This week, we caught up with California-based Dr. Anne Peled – Plastic and Reconstructive Breast Surgeon, Co-Director of Sutter Health and breast cancer survivor.
We discussed the learnings she’s taken from her own experience into her practice, how we can help to improve the patient decision-making process and why she’s thrilled to be taking part in the #MagTeam100 challenge.
AP: I was diagnosed with stage one breast cancer a few years ago at the age of 37 and like many people, there was a huge initial shock with finding out about the diagnosis.
But once I knew it, I was really able to settle in and take my time to get all the information that I needed. One of the things I tell my patients is even though psychologically it is so scary to get a diagnosis, you have time to learn your options, get the education you need and make the right choices for yourself.
So I felt for myself, that was a huge benefit – having time and expertise to really know what was the right choice for me. And I hope other patients do the same.
AP: One of the challenges is that everyone knows someone who’s been through it and a lot of times you get the stories from other people that may not be part of your story or your journey. So it can be difficult to find the right information that you need.
I really recommend that people go online to try to find groups that are similar to them and their stories. Some of my favorites are the Breasties, a group focused on women going through both breast cancer and breast cancer prevention surgeries, and Force, a group for women with a genetic predisposition to breast or ovarian cancer.
So try to go in there, hear other’s experiences but figure out what your goals and priorities are and how they fit in.
"Find a community that has similar goals to yours and it will help you get better information for really making the right choices."
AP: When I went through breast cancer myself, one of the things I was so struck by was how hard it was to make a decision – and I had every bit of information I could possibly have as a trained breast and plastic surgeon.

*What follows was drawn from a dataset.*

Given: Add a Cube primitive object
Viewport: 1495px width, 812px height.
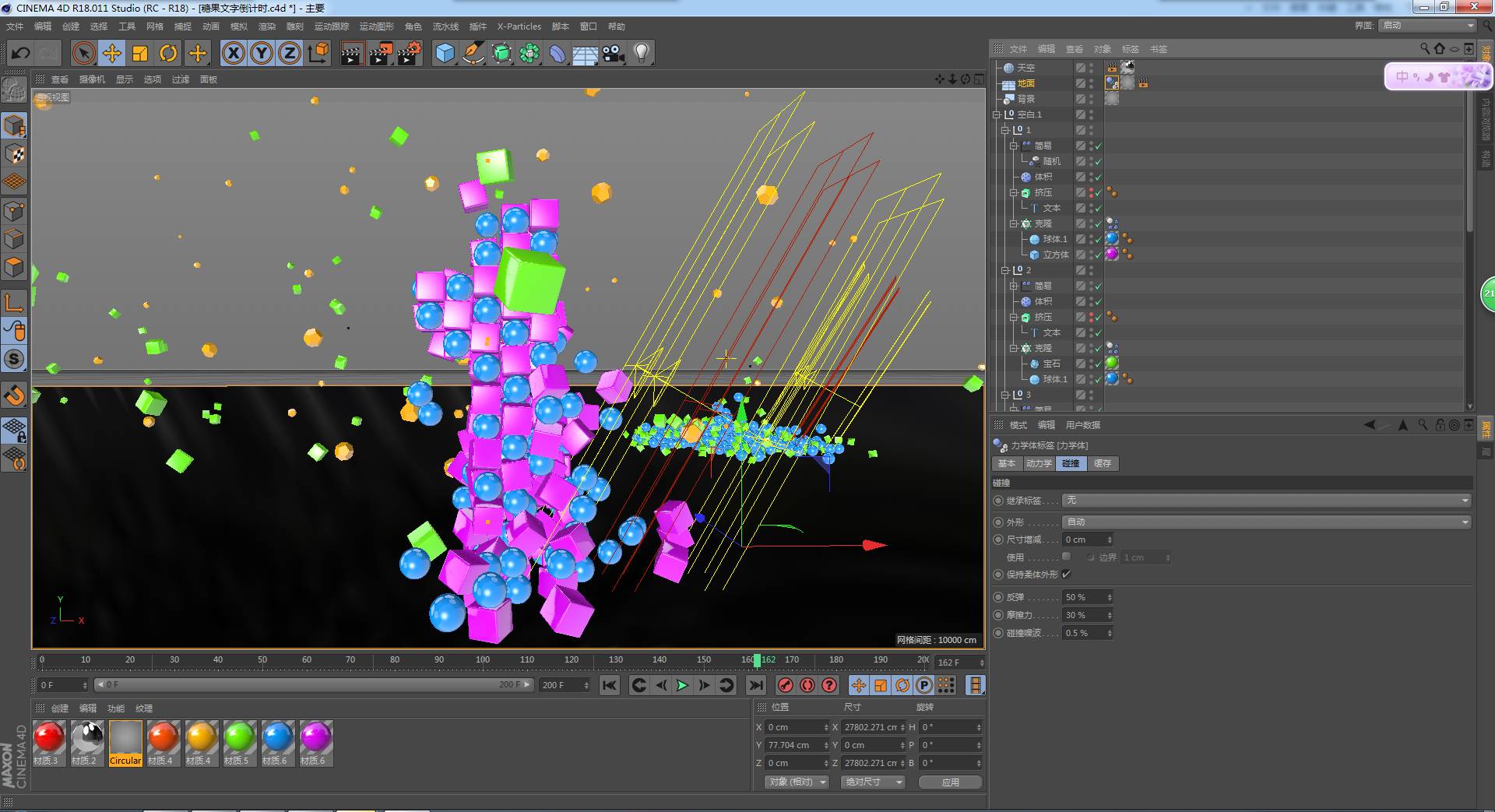Looking at the screenshot, I should tap(445, 53).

So when I speak with other surgeons and providers about how to talk to patients, I say really get to know your patients, their lives and what’s important to them. Are they active? Do they have young families? Do they have busy jobs? What matters to them about their bodies and their goals? Does it scare them to ever think about going through an MRI or mammogram again?
As providers if we can all really get to know our patients in that way, it allows us to truly have a conversation with them. It means we can understand what they’re looking for and make a shared decision, rather than just giving advice and recommendations based on our priorities.
AP: I feel like there are so many things I learned having gone through my diagnosis, but the main one is to stay active during treatment. For me, it helped psychologically to have that space.
I wore my running clothes to radiation every day. I did a 10K race after I finished radiation and I just felt like I had this thing that was all mine and made me feel good about myself. I could clear my head and have something to look forward to every day, which was hugely important.
"Exercise really got me through both surgery and radiation and I really recommend to women - even if you're not a person that exercises a lot - to just walk and get outside."
AP: The key thing for people going through treatment to realize is that ultimately it is your body and only your body going through treatment. But it can be really hard sometimes for people to advocate what feels best to them, or they may not even know all of their options.
For example, after I started going through my own treatment, we started nerve preserving mastectomies and reconstruction at our practice. And it’s been amazing to see how much that changes people’s perceptions of themselves and ability to get back to their life after surgery.
So I would say, the key is that if it doesn’t feel right to you, and you’re worried about side effects and consequences, getting a second opinion is always OK. Really advocate for what is going to feel best to you because ultimately, it’s you going through it and you’ll be the one moving past it.
AP: One of the things I continue to be – unfortunately – amazed by is how few women are given information about breast reconstruction, particularly lumpectomy reconstruction or oncoplastic surgery.
So we try this month and every month to bring up the idea of asking your surgeon for better options. Asking where your scars are going to be. Asking about lumpectomy or mastectomy reconstruction. Find out what your choices are and get the full spectrum of those options.
With Breast Reconstruction Awareness Day coming up on the 21st October, we have a great opportunity to educate women about their choices and help advocate for themselves to get to know the full spectrum and find a choice that’s right for them.
AP: One of the things we are so excited about for our practices here is actually thinking about it as Breast Cancer Action Month.
The idea of awareness around breast cancer is incredibly important but I think especially in the setting of COVID, we want to think about what can we do to take action.
"We want women to have less chance of getting breast cancer, have better treatment options for breast cancer and focus on metastatic breast cancer as well."
So for our practice, we’ll be having a regular video series with patient interviews about their treatment and how they made decisions they did. We’re really excited about showing people the full spectrum of options.
We’re also incredibly excited about raising awareness and funds towards metastatic breast cancer organizations such as METAvivor; stage four cancer needs more research, and funding is essential.
And the final thing is the #MagTeam100 challenge. It’s been great, getting me out there exercising and I’m delighted that the funds are going to go to Prevent Breast Cancer to help with awareness and funding prevention. So I think it’s going to be a great month and I’m really excited for all of it.